While it’s tempting to go with recency bias and say Framber Valdez and Luis Garcia have figured it out based on their starts in Games 5 and 6 of the ALCS, the advantage here still goes to the Braves. Their starters have just been more consistent and are lead by a face Astros fans are familiar with.
Charlie Morton will take the bump in Game 1 against Framber Valdez, and this will be the toughest pitching matchup the Astros have faced all postseason. Unlike the White Sox starters, who were talented but inexperienced, Morton has been here before.
Besides the experience, his pitch repertoire will be especially difficult for lefties, as Morton can bury his curveballs in on Michael Brantley, Yordan Alvarez and Kyle Tucker.
Even if the Astros get great performances from Valdez and Garcia, there are big question marks surrounding preceding games with Jose Urquidy and Jake Odorizzi as the presumptive starters. Both pitchers have only made one postseason appearance each this year.
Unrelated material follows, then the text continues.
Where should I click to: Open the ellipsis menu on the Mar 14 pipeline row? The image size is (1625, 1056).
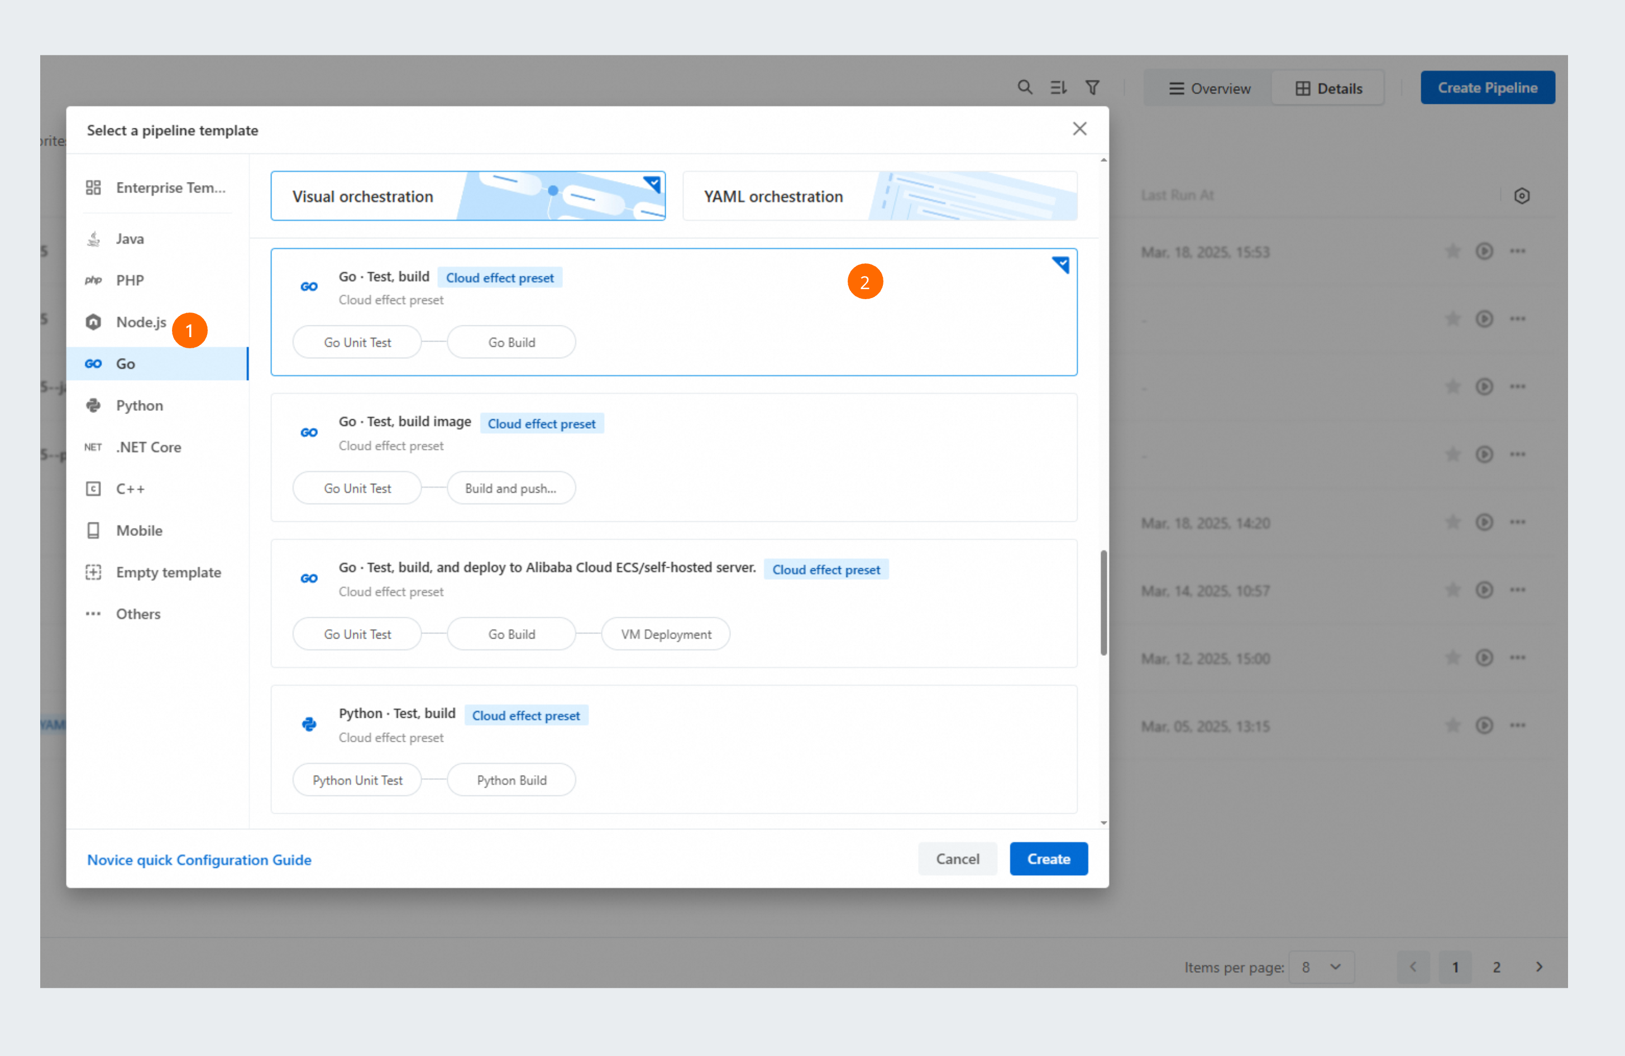tap(1518, 590)
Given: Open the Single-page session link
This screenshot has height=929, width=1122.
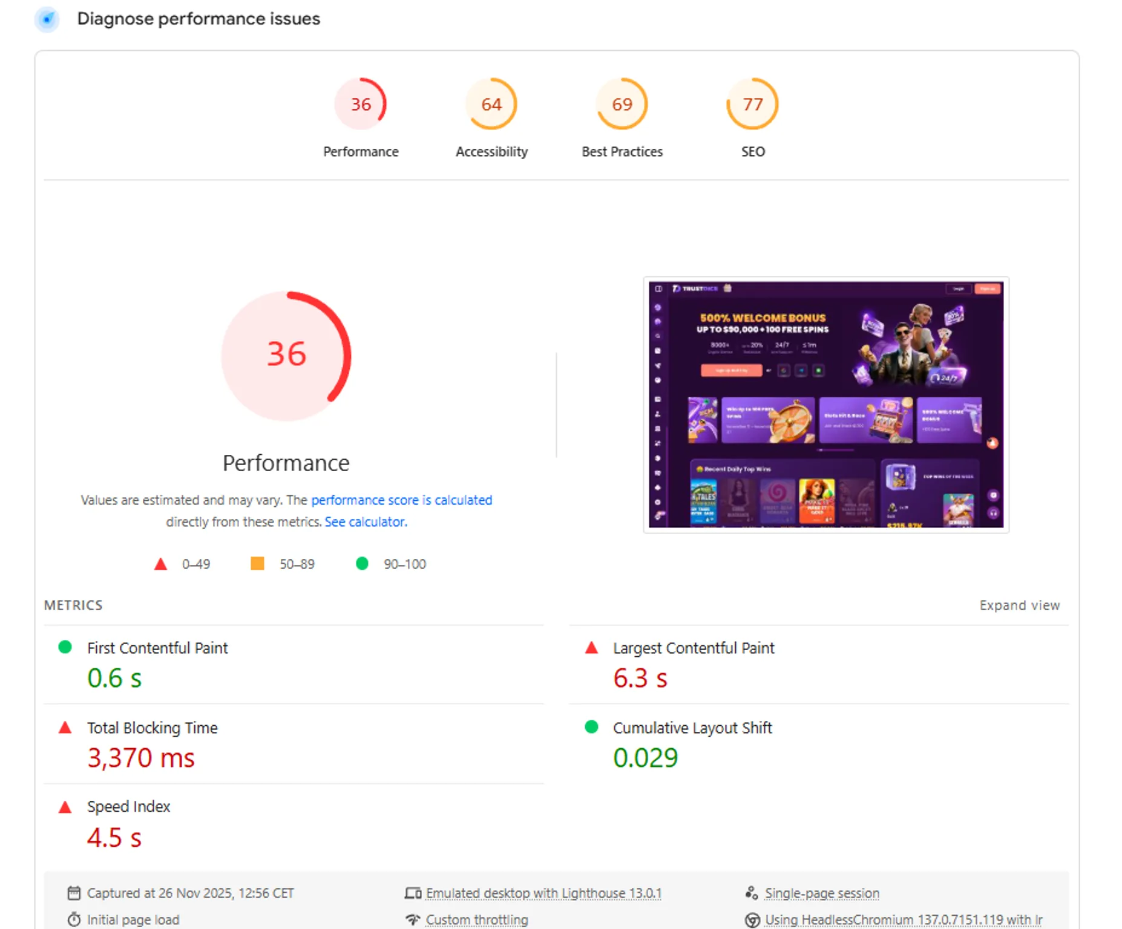Looking at the screenshot, I should pyautogui.click(x=822, y=892).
Given the circumstances, Odorizzi actually did a very nice job in Game 2 of the ALCS. Despite rushing his warm-up time routine and giving up a grand slam in his first inning of work, Odorizzi then went on to throw three scoreless-innings. More importantly, he saved the Astros from burning higher-leverage bullpen arms in a blowout by throwing 82 pitches.
Urquidy is the main question mark. Will he make adjustments as Valdez and Garcia did and come out throwing well in Game 3? Or will we get the Urquidy of the ALCS, who gave up six runs (five earned) in 1.2 innings pitched?
His opponent will likely be Ian Anderson, who he hasn’t gone deep this postseason but is still a solid starter who is more than capable of going six.
The Braves’ starting rotation has just a tad more consistency and depth. If you look at their rotation’s numbers side-by-side with the Astros, it’s really not a contest.
Braves: 44 IP, 3.27 ERA, 1.18 WHIP, .228 BAA, 48 strikeouts to 14 walks
Astros: 38 IP, 5.92 ERA, 1.55 WHIP, .264 BAA, 35 strikeouts to 20 walks
All that said, those previous numbers don’t matter if the Astros get the Valdez and Garcia of Game 5 and 6. But even then, the question will be how much can the Astros put up against Max Fried and Charlie Morton, who were both fifth and seventh in quality starts with 21 and 20 (respectively) in all of MLB.
By comparison, the Astros’ leaders in quality starts were Lance McCullers Jr. and Zack Greinke at 16 and 15, respectively. And as Astros fans know, Greinke is only available for two innings max and McCullers is not available for the World Series entirely.
Since the Braves rotation has shown more consistency throughout the post season plus the experience of Charlie Morton at the head of it, they get the slight edge in this department.